▶ **INFORMATION SHOWN**
● ● ● ● ● ● ●

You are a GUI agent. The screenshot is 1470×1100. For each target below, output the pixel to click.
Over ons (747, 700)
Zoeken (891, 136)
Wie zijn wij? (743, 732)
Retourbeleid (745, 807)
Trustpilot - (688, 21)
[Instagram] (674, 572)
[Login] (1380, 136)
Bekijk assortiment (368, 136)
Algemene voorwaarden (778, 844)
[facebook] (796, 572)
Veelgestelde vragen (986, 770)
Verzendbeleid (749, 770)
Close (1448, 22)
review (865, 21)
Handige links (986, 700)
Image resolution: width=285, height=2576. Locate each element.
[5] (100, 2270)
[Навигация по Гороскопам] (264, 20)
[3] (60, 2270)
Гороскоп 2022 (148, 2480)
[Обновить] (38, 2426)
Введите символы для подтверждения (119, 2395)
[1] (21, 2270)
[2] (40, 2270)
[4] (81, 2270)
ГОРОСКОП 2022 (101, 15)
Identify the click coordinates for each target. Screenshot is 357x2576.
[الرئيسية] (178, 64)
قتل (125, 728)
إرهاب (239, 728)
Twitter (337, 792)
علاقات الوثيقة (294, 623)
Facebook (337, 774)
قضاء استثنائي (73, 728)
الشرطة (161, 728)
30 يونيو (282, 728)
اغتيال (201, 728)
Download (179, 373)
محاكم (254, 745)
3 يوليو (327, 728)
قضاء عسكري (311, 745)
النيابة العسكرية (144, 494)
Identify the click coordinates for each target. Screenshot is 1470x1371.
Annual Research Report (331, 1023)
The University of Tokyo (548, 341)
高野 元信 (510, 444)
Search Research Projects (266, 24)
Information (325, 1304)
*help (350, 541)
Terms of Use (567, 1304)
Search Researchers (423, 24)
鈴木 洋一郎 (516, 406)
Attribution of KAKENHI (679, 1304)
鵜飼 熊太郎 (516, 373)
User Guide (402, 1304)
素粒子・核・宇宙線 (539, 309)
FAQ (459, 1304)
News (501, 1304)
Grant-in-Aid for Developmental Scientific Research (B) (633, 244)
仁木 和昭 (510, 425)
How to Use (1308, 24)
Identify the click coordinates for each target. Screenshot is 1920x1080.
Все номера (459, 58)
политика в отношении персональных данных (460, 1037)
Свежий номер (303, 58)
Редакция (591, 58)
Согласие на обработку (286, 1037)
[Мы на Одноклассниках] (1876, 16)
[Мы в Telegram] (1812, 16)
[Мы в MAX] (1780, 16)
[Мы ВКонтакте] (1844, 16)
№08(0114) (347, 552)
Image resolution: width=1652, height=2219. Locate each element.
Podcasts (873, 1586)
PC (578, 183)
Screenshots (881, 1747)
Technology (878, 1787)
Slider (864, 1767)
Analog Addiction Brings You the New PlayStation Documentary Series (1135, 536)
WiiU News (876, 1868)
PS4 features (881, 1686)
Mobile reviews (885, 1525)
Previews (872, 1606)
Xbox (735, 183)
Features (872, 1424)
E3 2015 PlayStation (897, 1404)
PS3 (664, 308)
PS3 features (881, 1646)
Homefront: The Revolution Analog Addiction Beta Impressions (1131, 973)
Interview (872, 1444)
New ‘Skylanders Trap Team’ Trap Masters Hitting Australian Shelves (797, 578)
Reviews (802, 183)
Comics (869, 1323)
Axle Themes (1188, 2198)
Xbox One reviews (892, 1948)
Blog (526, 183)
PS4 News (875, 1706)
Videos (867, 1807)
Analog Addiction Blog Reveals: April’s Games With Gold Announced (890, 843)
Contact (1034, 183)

● ● ● ● ● ● ●

Within the material above, copy exactly the lines from the line that holds "[Мы в Telegram] (1812, 16)" up to and including the line that holds "Blog (526, 183)".

[Мы в Telegram] (1812, 16)
[Мы в MAX] (1780, 16)
[Мы ВКонтакте] (1844, 16)
№08(0114) (347, 552)
Image resolution: width=1652, height=2219. Locate each element.
Podcasts (873, 1586)
PC (578, 183)
Screenshots (881, 1747)
Technology (878, 1787)
Slider (864, 1767)
Analog Addiction Brings You the New PlayStation Documentary Series (1135, 536)
WiiU News (876, 1868)
PS4 features (881, 1686)
Mobile reviews (885, 1525)
Previews (872, 1606)
Xbox (735, 183)
Features (872, 1424)
E3 2015 PlayStation (897, 1404)
PS3 (664, 308)
PS3 features (881, 1646)
Homefront: The Revolution Analog Addiction Beta Impressions (1131, 973)
Interview (872, 1444)
New ‘Skylanders Trap Team’ Trap Masters Hitting Australian Shelves (797, 578)
Reviews (802, 183)
Comics (869, 1323)
Axle Themes (1188, 2198)
Xbox One reviews (892, 1948)
Blog (526, 183)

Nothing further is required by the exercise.